Called SOCOOL today and screamed "I HATE YOU I WISH I DIDNT KNOW YOU" and then proceeded to tell her that becasue of her i had gotton my period early and was not happy with her. then she said she would make me brownies and i was all good
had all the people over to practice i will name them


ROOKIE young just started and quiet
ANOREXIC my good friend recently lost 30 lbs
SOCRAZYYOURPANTSWILLFALLOFF    ANORECTIC 's friend name says it all







And that's about it sorry i don't have anything else to say

Tommarow me and SOCOOL were going to travel to a place to practice but her parents saw her grades and so she cant go it just made me sick to my stomach becasue that means tommarow i will be all alone!!!! oh well i will live.

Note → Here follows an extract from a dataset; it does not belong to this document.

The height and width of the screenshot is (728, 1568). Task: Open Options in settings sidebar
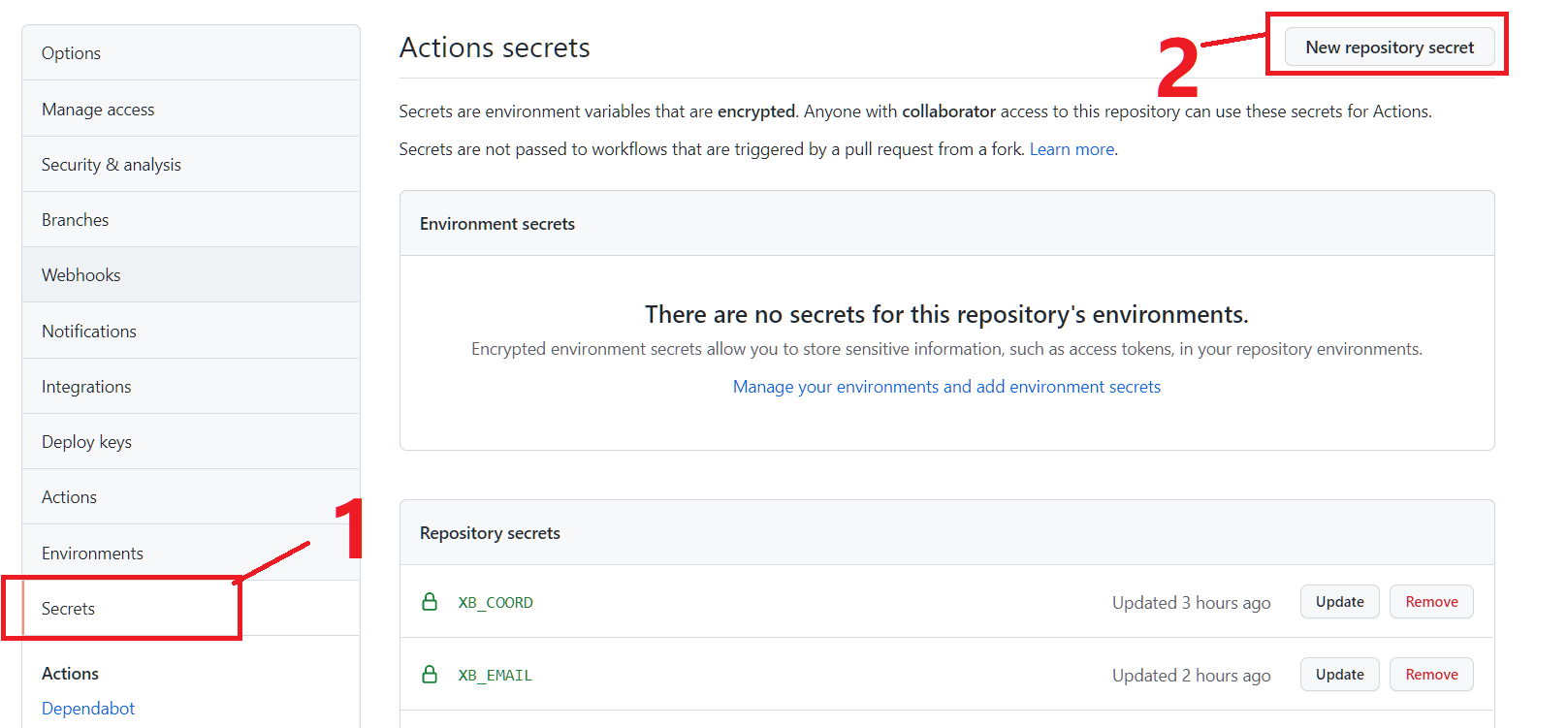[x=71, y=53]
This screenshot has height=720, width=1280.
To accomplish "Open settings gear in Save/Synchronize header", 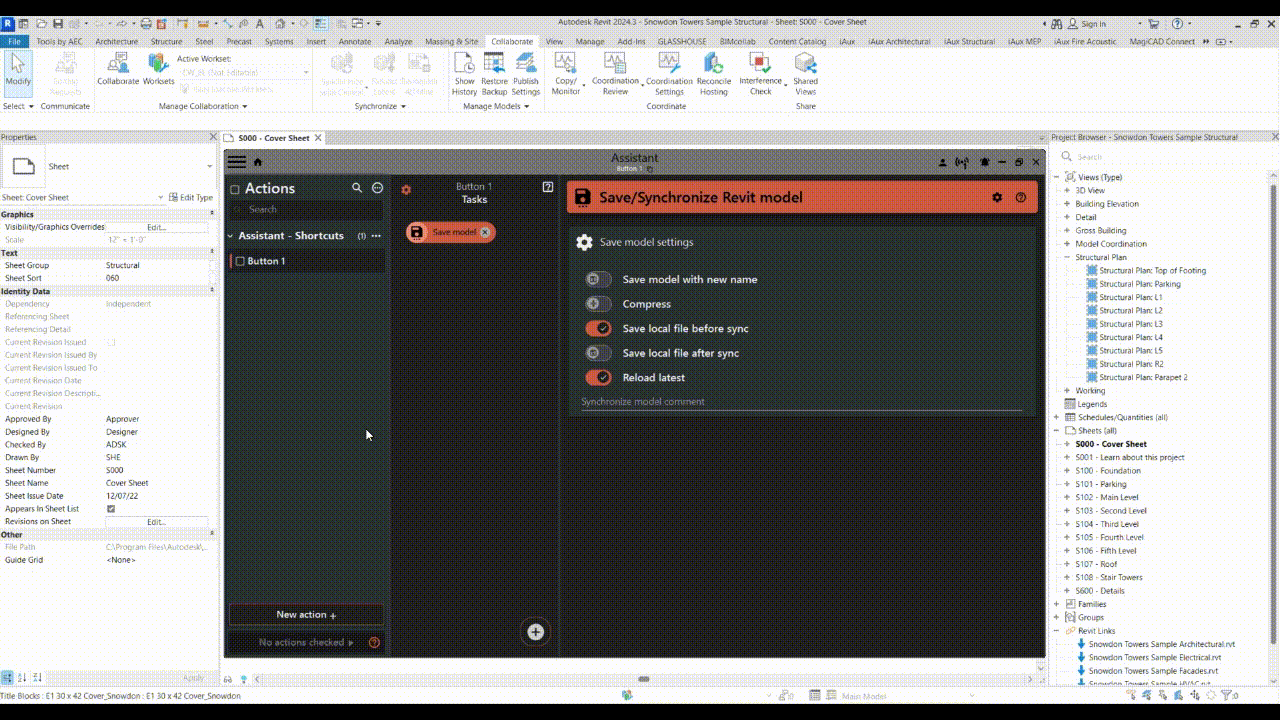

Why am I doing this? To maintain my sanity and as a way to express myself without hurting other people (yes I do care about others I just can't stand some people) It may take me a little longer to understand Chemistry and I might not be the best person on the debate team but I use my brain and I have a passion for learning and plan to go far. I am wanting to go to Rio in 2014 for the Olympics so mainly i will talk about that this will. Here is a list of the main people in my life. I won't give their names but make up some fun nicknames for them for your enjoyment and mine.
               SOCOOL- softball playerdoesn't put up with crap unusually before this last summer didn't have a life until she got a boyfriend loves. just younger then me one of my best friends crazy about being better then everybody but she  to speed  in her car because it is so cool
               CORNAL- SOCOOL's boyfriend wears camo and funny hats never wears jeans just cargo pants thinks he is right all the time flirts with me like crazy liked me first and then liked SOCOOL is ugly weighs less then me and I am a size 8very protective of SOCOOL but is very protective of me...too? crazy CORNAL is SOCOOL's first boyfriend so she is absolulye crazy about him she wants to marry him and lets just say we are too young to be talking bout this. but only SOCOOL talks about it not CORNAL.
                 BEAR   SOCOOL's friend thats a boy i like him as a friend he is bigger as in tall hes quiet but he is very very smart
               ANNOYANCEY (we will just call her ANNE) ANNE has been my friend for a while but resently she has become so annoying i cant stand it
               COLORER- My friend i would do anything for the greatest cant find a problem with her she has a nice boyfriend both band geeks she loves to color 
               HAM- COLORERS friend dumb doesn't try to be likes to complain alot i think it is to protect herself from looking dumb and irrelevant i used to do that she is called HAM because that's what she look like a huge ham
               LEST-LEST another girl is foreign and she makes me happy she is the best falls in love with guys too fast but she doesn't date so its all good we can argue and we are all good she loves Obama but doesn't really care for the American government loves to sing and loves the arts but her parents want her to be a super cool scientist i feel bad for her LEST because i think of lets be friends for some reason crazy!
           Q she is new to me she doesn't say much but she seems really nice eats lunch with me LEST and HAM and that's it it is kinda embarrassing
             GREAT- Just think the opposite when you read GREAT she is actually more annoying then ANNE can you believe it???


This is all that i can think of i will add more later!!!